▸ Lesetext

Der Wechsel von Koduri zu Intel ist auf jeden Fall interessant und brisant. Ich bin gespannt was er bei Intel so anstellen wird. Sicher wird er bei Intel mehr Möglichkeiten haben, da Intel das größere Budget hat.


----------



## Chicien (11. November 2017)

*AW: "AMD-Grafikchef wechselt zu Intel - was könnte das bedeuten?" Das meinen PCGH-Redakteure*

Was könnte das Bedeuten?
Also ich hoffe das dann in den nächsten Jahren eine dritte Kraft im GPU-Sektor speziell Gaming-Karten kommt.

AMD ist derzeit stark angeschlagen was die GPU´s betrifft denn Vega ist der 2te Flop infolge nach Fiji!
Nvidia diktiert derzeit die Preise nach Belieben, siehe Pascal-Release und 1070 TI.

Würde da eine dritte Kraft kommen, Intel ist da Mächtig und kann vom Budget Nvidia das Wasser reichen, und AMD dann wieder aus seinem Loch kommen mit vielleicht glänzenden Karten wie zu ATI-Zeiten ...

Dann haben WIR Gamer endlich wieder Auswahl und die Preise sollten wieder etwas Vernünftiger werden.


----------



## Lelwani (11. November 2017)

*AW: "AMD-Grafikchef wechselt zu Intel - was könnte das bedeuten?" Das meinen PCGH-Redakteure*

Das Intel mehr zahlt...


----------



## Datarecovery09 (11. November 2017)

▸ Arbeitsmaterial
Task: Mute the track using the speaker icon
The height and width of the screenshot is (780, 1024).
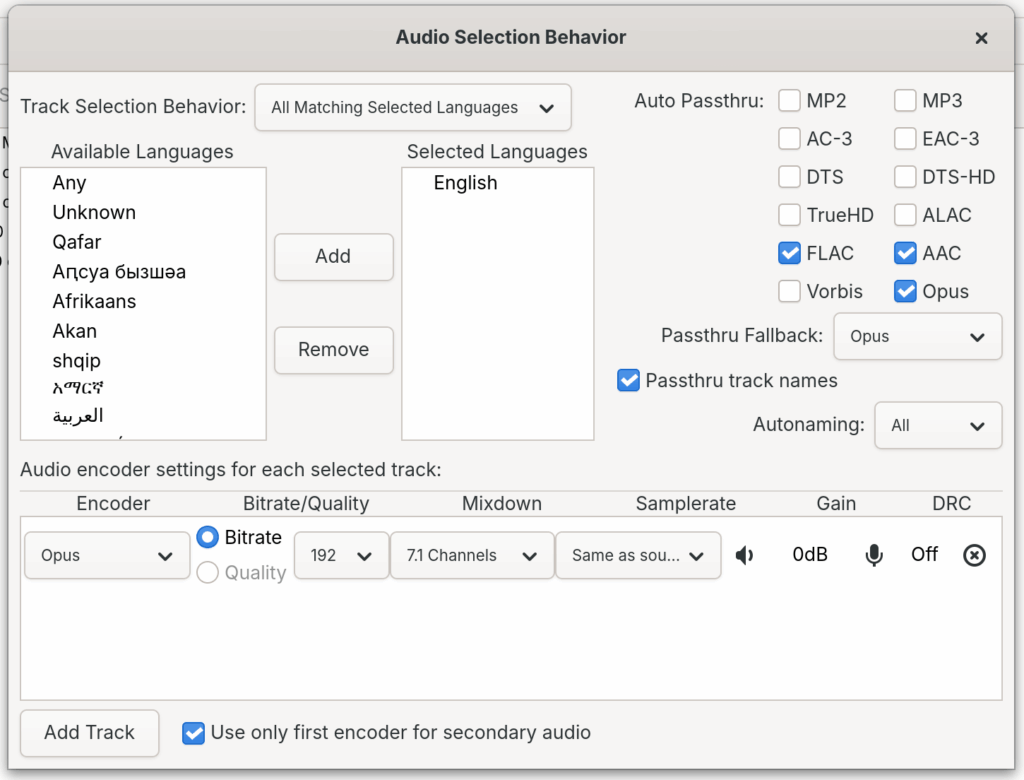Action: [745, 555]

...

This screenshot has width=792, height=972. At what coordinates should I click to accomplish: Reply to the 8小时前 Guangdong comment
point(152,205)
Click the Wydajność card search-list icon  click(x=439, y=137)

---

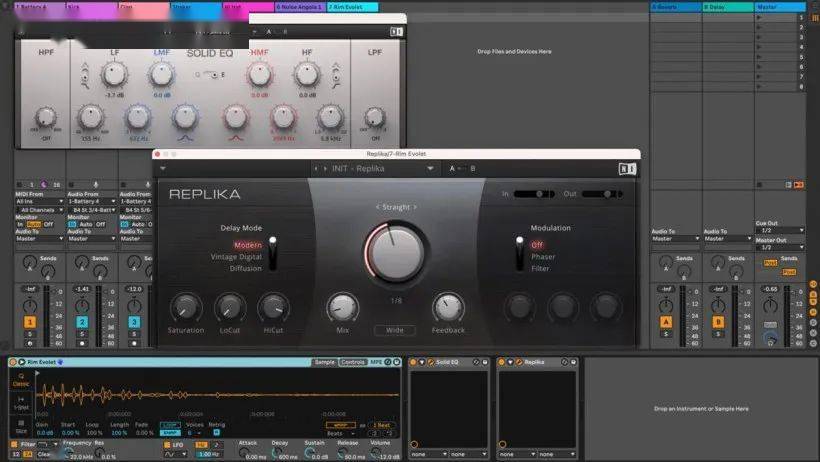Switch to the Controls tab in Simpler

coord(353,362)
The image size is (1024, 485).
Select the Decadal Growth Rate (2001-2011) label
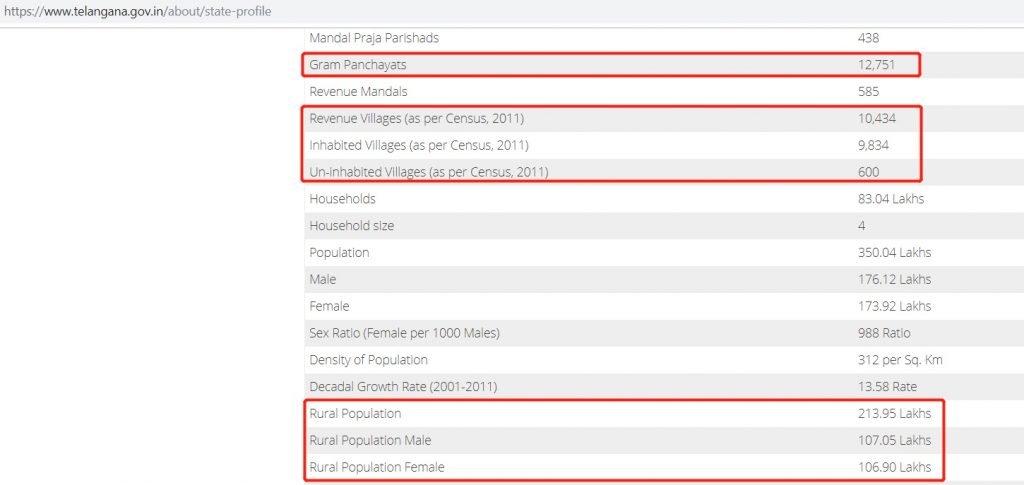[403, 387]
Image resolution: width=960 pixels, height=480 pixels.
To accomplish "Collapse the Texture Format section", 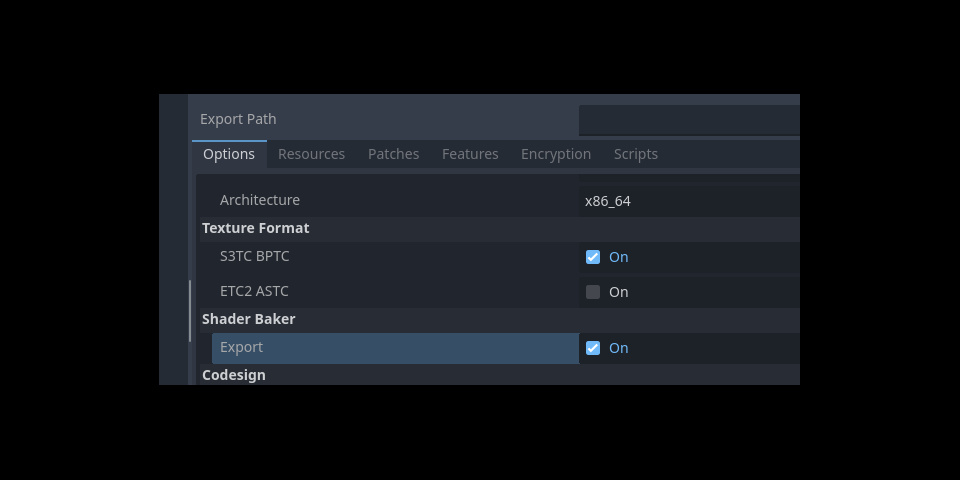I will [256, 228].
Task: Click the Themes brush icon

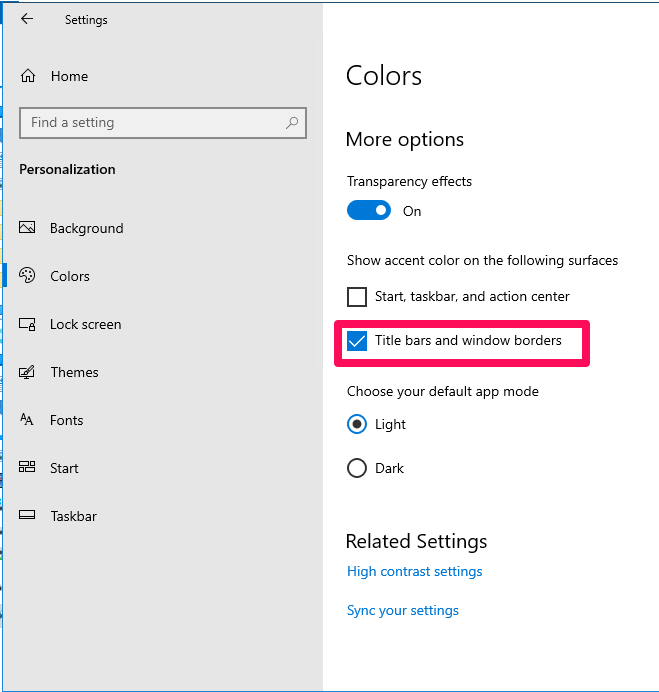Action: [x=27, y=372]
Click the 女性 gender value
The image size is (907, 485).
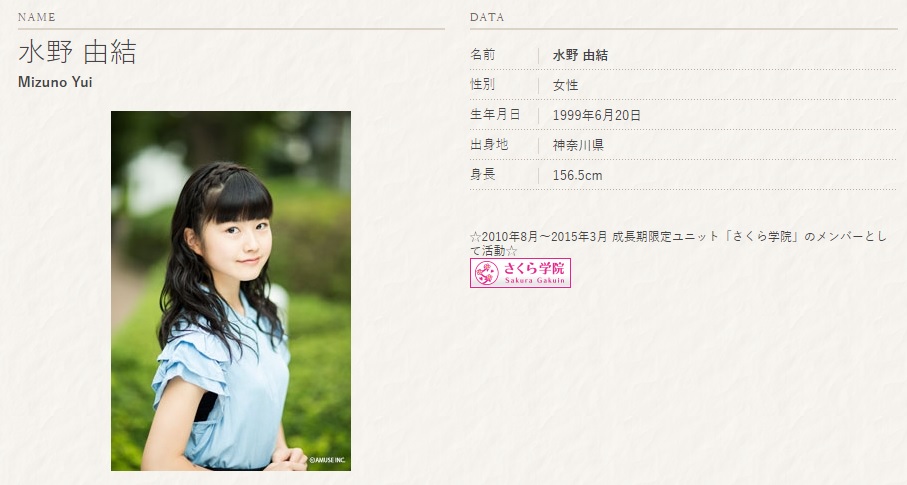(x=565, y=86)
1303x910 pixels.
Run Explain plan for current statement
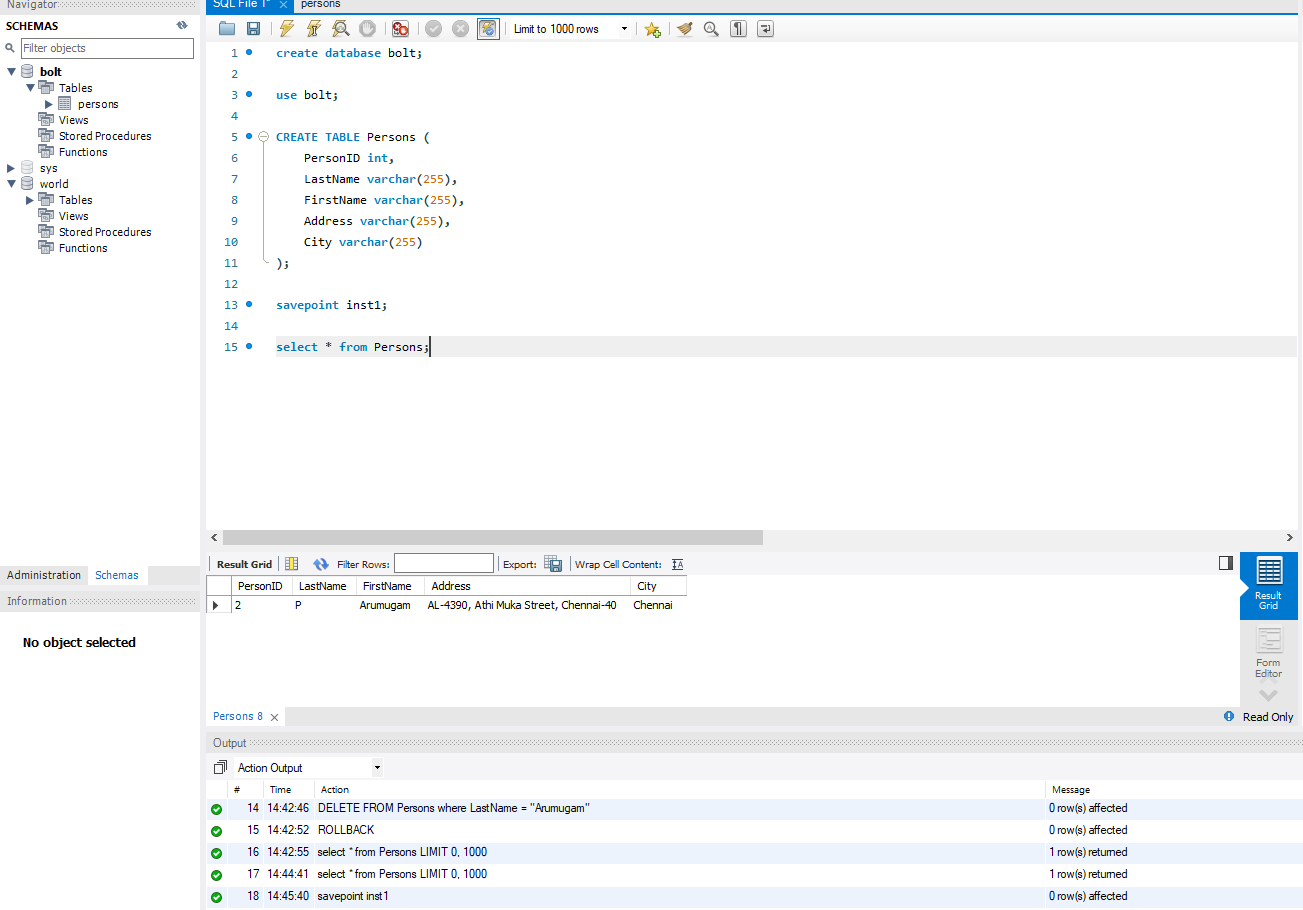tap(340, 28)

▸ Aufgaben
1. Schreiben Sie den Abschnitt aus dem Lesetext ab, der mit den Worten „Also ich hoffe“ beginnt und nach den Worten „infolge nach Fiji!“ endet.
2. Schreiben Sie nur die Zeilen der Liste neu, die bei der Zeile mit „Task: Mute the track using the speaker icon“ beginnen und nach der Zeile mit „Action: [745, 555]“ enden, und ersetzen Sie dabei „speaker icon“ durch „volume icon“, ohne sonst etwas zu ändern. Lassen Sie die Bilder in Ihrer Antwort weg.

▸ Lösungen
1.
Also ich hoffe das dann in den nächsten Jahren eine dritte Kraft im GPU-Sektor speziell Gaming-Karten kommt.

AMD ist derzeit stark angeschlagen was die GPU´s betrifft denn Vega ist der 2te Flop infolge nach Fiji!

2.
Task: Mute the track using the volume icon
The height and width of the screenshot is (780, 1024).
Action: [745, 555]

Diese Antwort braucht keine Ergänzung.